Working data:
════

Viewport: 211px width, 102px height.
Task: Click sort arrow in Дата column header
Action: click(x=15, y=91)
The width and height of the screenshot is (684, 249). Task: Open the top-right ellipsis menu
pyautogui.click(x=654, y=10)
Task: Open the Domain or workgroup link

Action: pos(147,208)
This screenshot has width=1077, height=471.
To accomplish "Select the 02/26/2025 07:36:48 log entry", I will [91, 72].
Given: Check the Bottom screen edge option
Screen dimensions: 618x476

════

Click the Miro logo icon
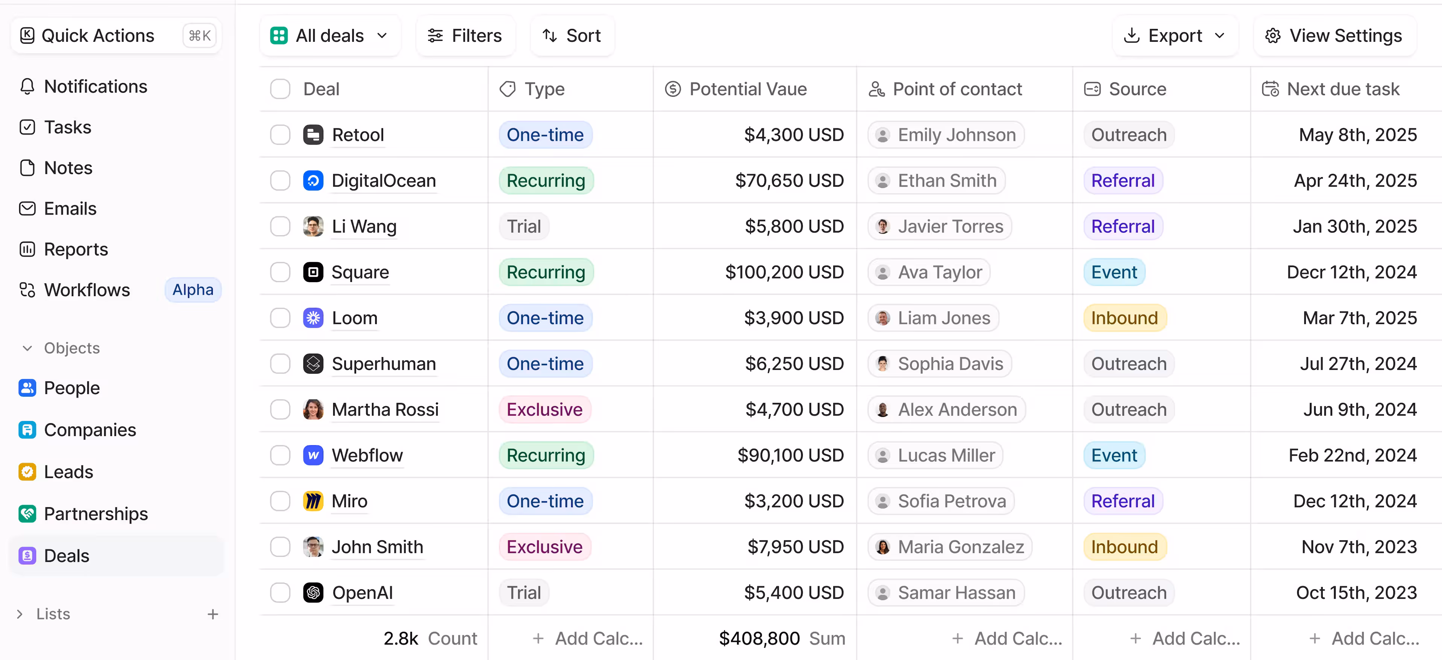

════

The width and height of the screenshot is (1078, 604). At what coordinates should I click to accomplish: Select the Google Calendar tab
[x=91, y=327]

════

Find the line with "Given: Check the Bottom screen edge option" in the entries above. Retype it and each line after it, exactly, through the line with "Screen dimensions: 618x476", and stop there.

Response to this exercise:
Given: Check the Bottom screen edge option
Screen dimensions: 618x476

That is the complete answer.